==== Excerpted data ====
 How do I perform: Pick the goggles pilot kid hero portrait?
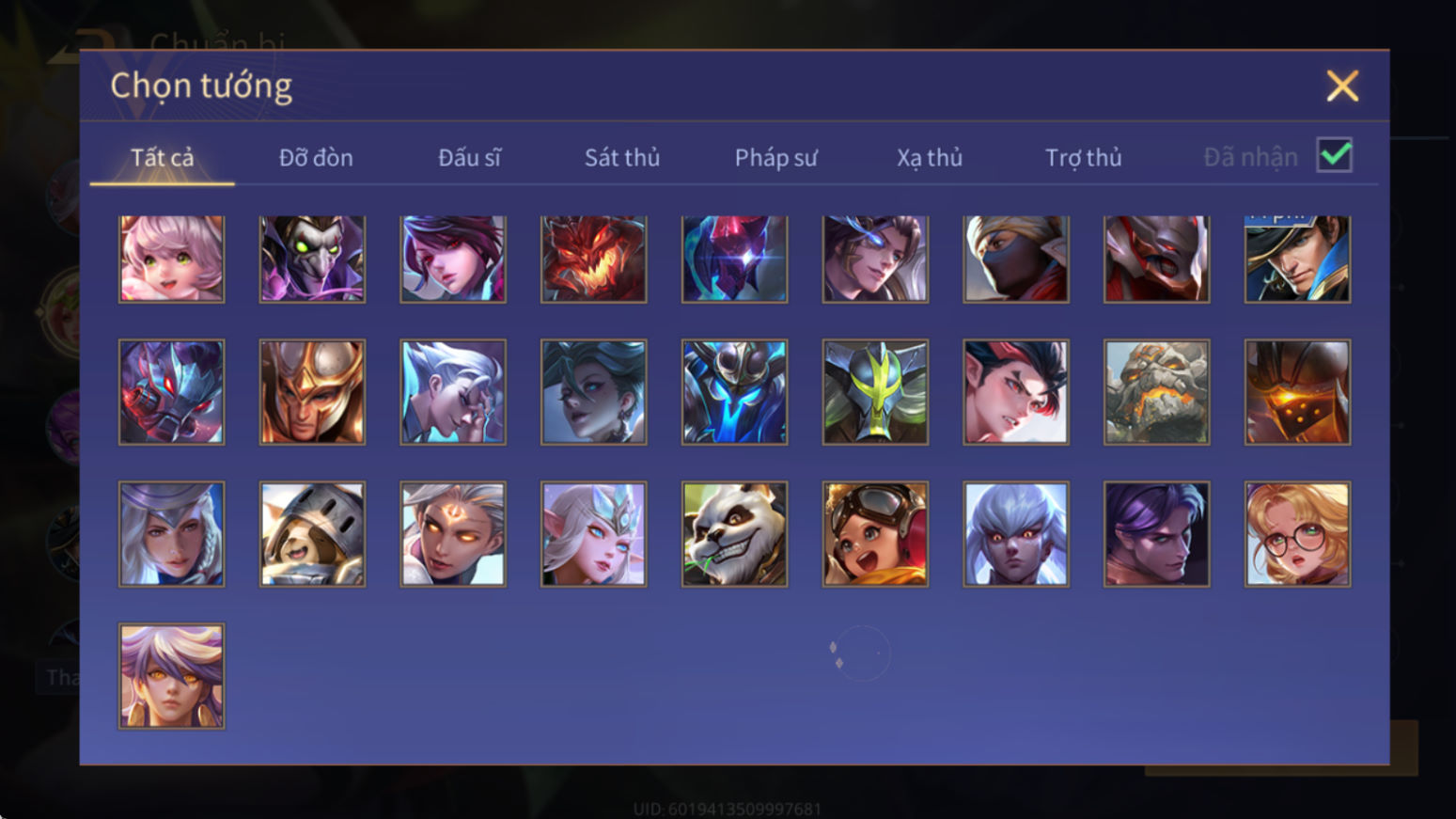875,534
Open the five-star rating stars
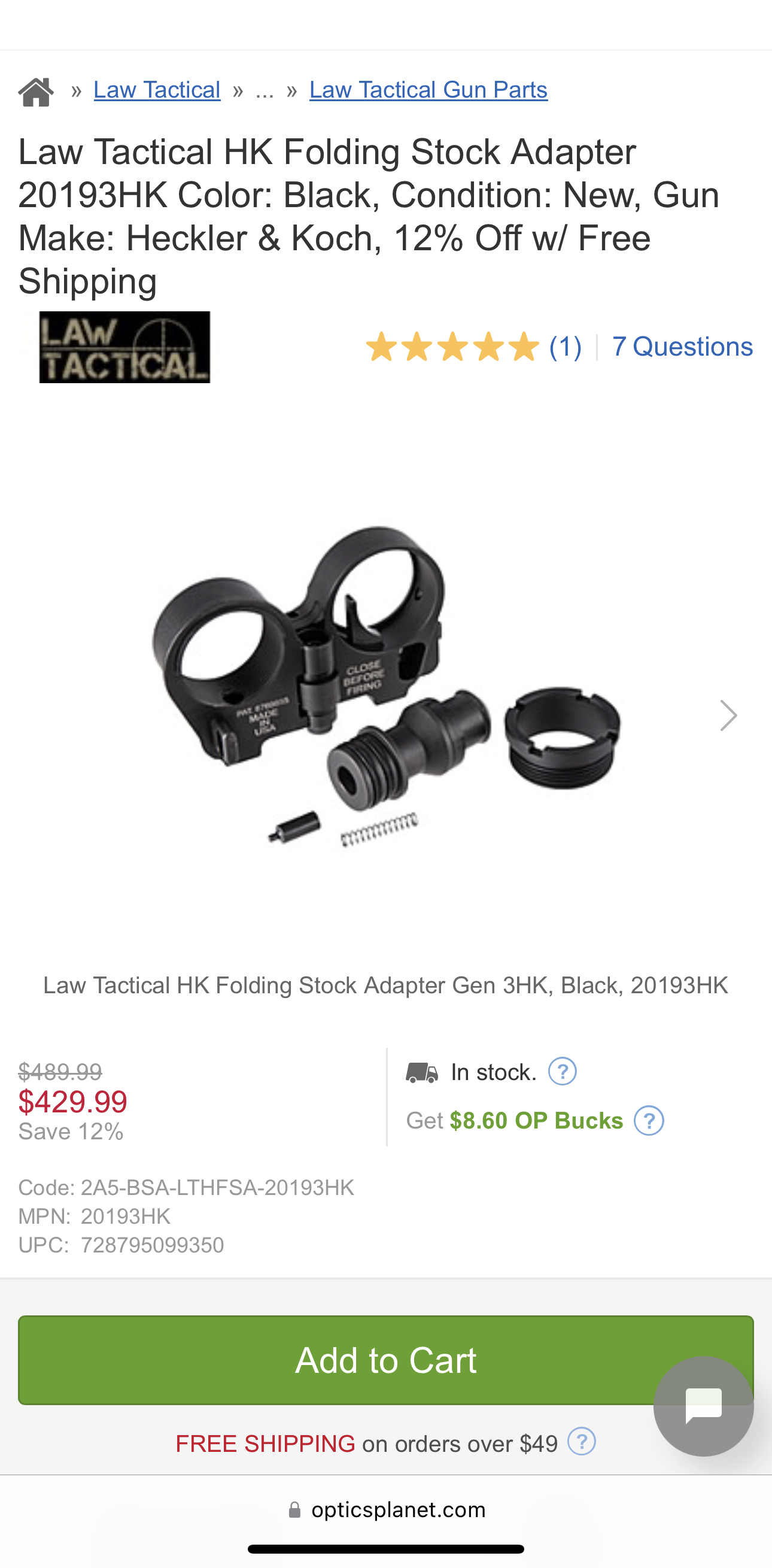Viewport: 772px width, 1568px height. pyautogui.click(x=452, y=347)
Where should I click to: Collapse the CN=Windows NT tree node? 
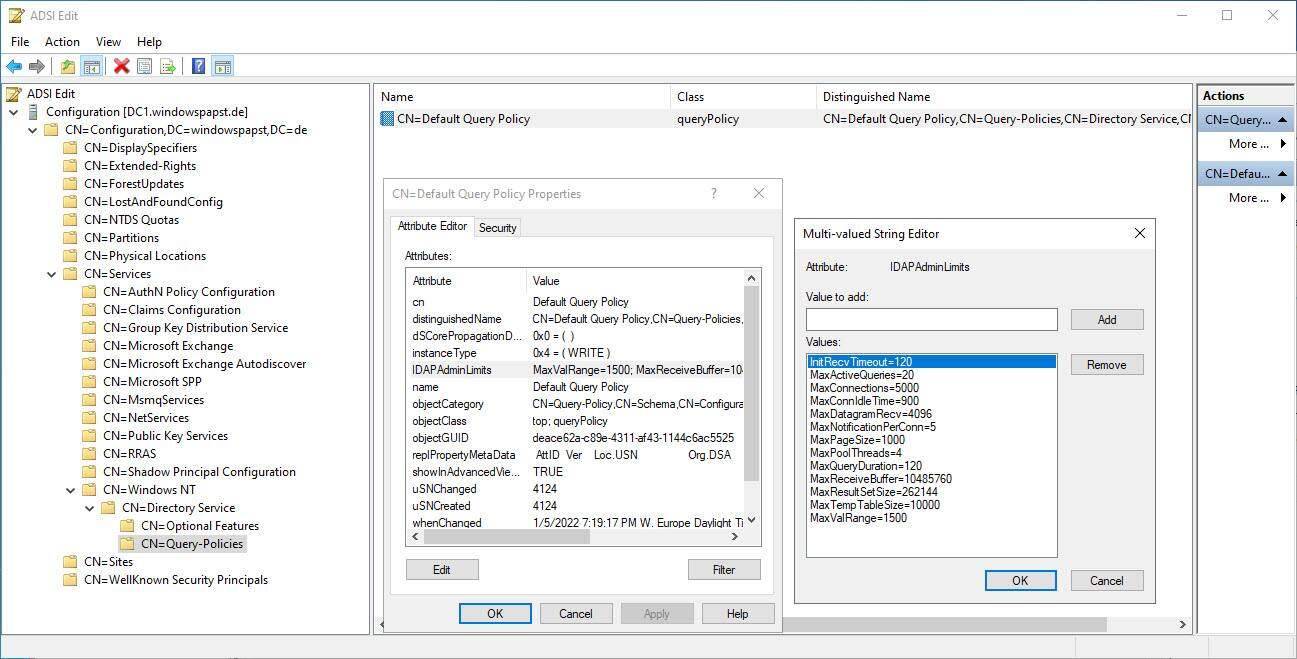coord(71,490)
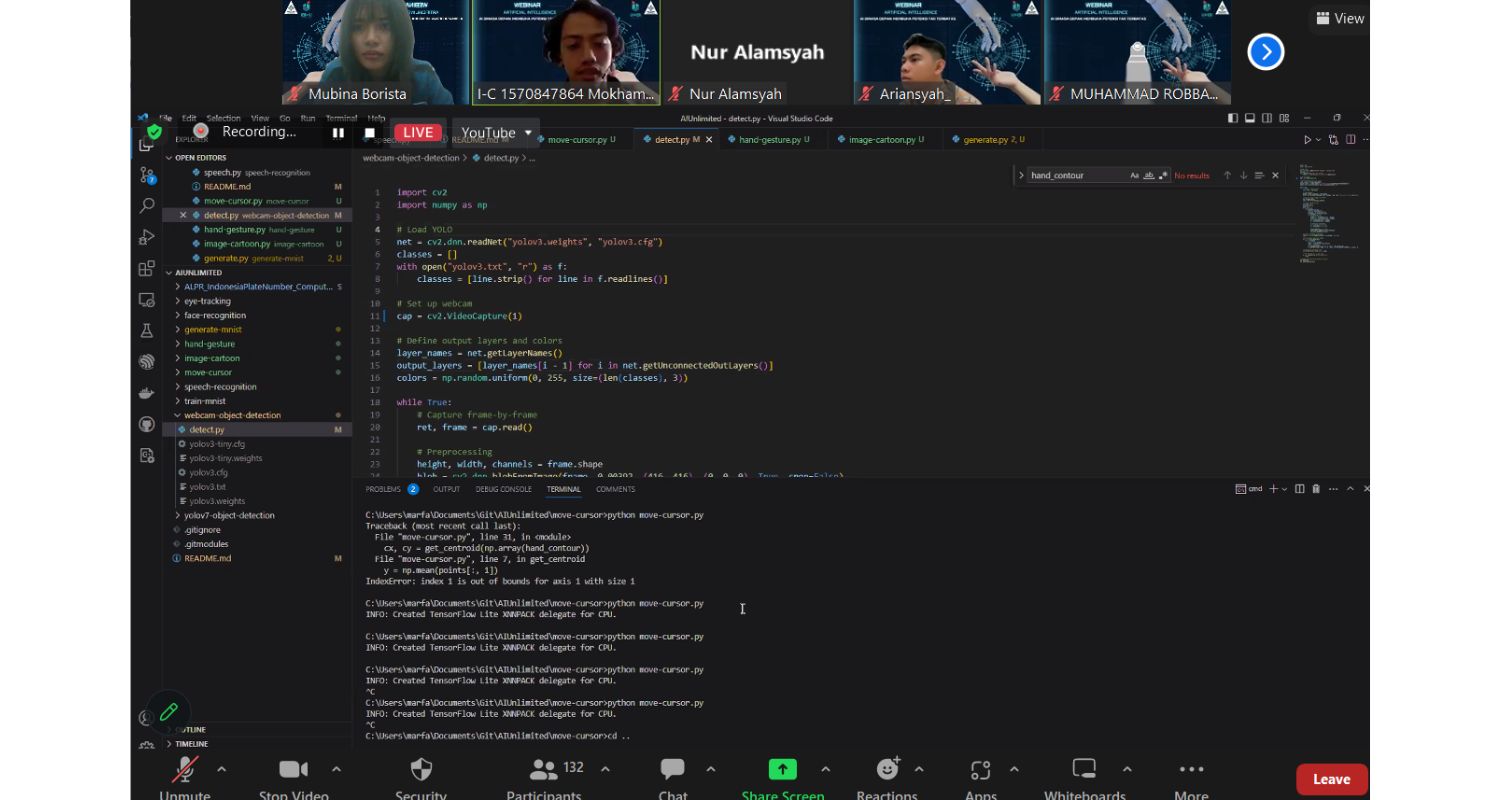Open the Search view in activity bar
The height and width of the screenshot is (800, 1500).
[x=147, y=206]
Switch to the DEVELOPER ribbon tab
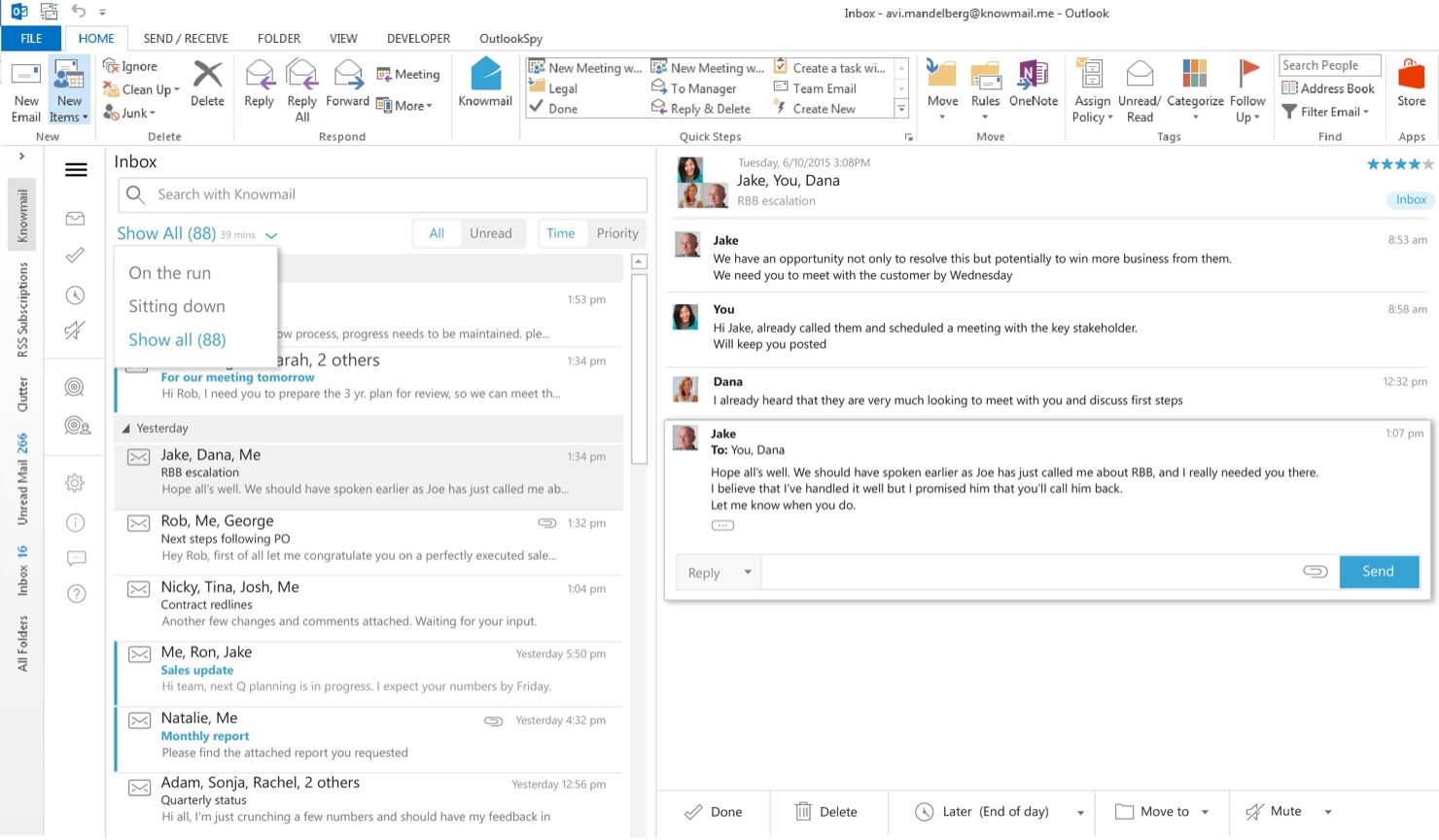This screenshot has width=1439, height=840. pyautogui.click(x=418, y=38)
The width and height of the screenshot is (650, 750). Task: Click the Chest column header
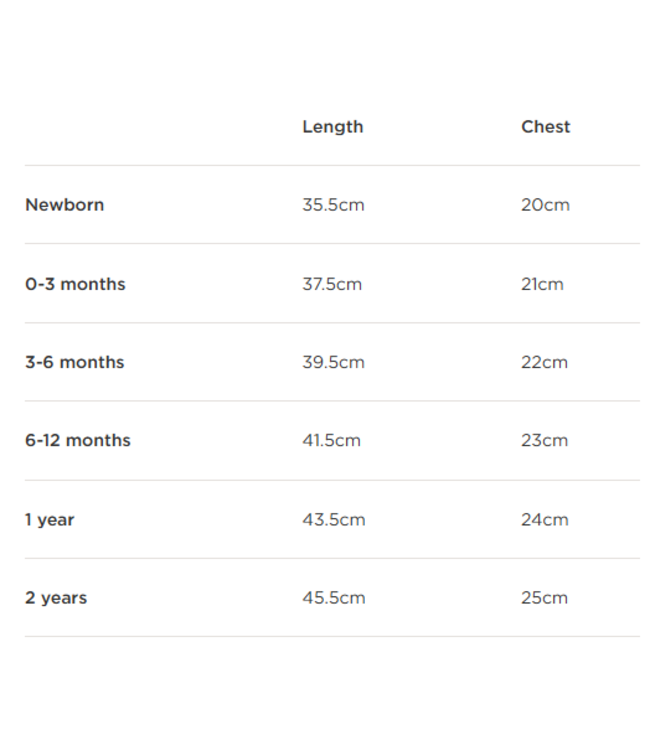pos(545,127)
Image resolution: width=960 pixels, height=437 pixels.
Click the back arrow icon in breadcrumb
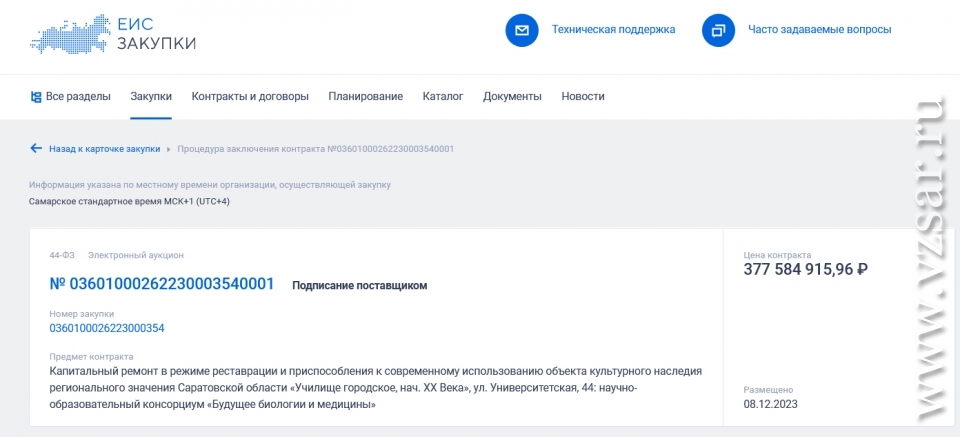tap(36, 149)
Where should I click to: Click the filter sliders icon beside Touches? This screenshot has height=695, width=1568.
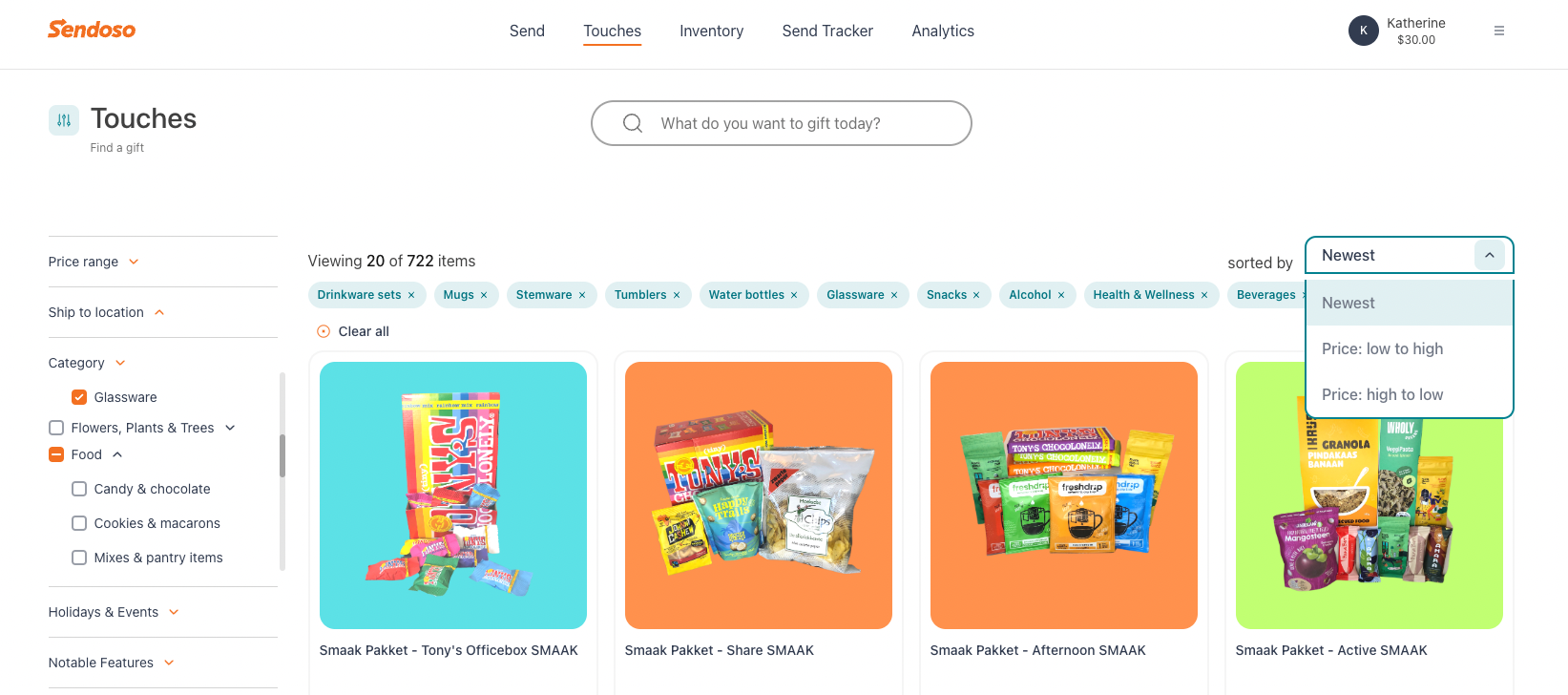[x=64, y=120]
====
# [Task description]
Render the material above as a Markdown table with the columns Row and Line, giving each non-blank line its own numbered row in order. Leave the pictures out.

# [Task response]
| Row | Line |
|---|---|
| 1 |  How do I perform: Pick the goggles pilot kid hero portrait? |
| 2 | 875,534 |
| 3 | Open the five-star rating stars |
| 4 | Viewport: 772px width, 1568px height. pyautogui.click(x=452, y=347) |
| 5 | Where should I click to: Collapse the CN=Windows NT tree node?  |
| 6 | coord(71,490) |
| 7 | Open the Search view in activity bar |
| 8 | The height and width of the screenshot is (800, 1500). |
| 9 | [x=147, y=206] |
| 10 | Switch to the DEVELOPER ribbon tab |
| 11 | This screenshot has width=1439, height=840. pyautogui.click(x=418, y=38) |
| 12 | The width and height of the screenshot is (650, 750). Task: Click the Chest column header |
| 13 | pos(545,127) |
| 14 | Image resolution: width=960 pixels, height=437 pixels. |
| 15 | Click the back arrow icon in breadcrumb |
| 16 | tap(36, 149) |
| 17 | Where should I click to: Click the filter sliders icon beside Touches? This screenshot has height=695, width=1568. |
| 18 | [x=64, y=120] |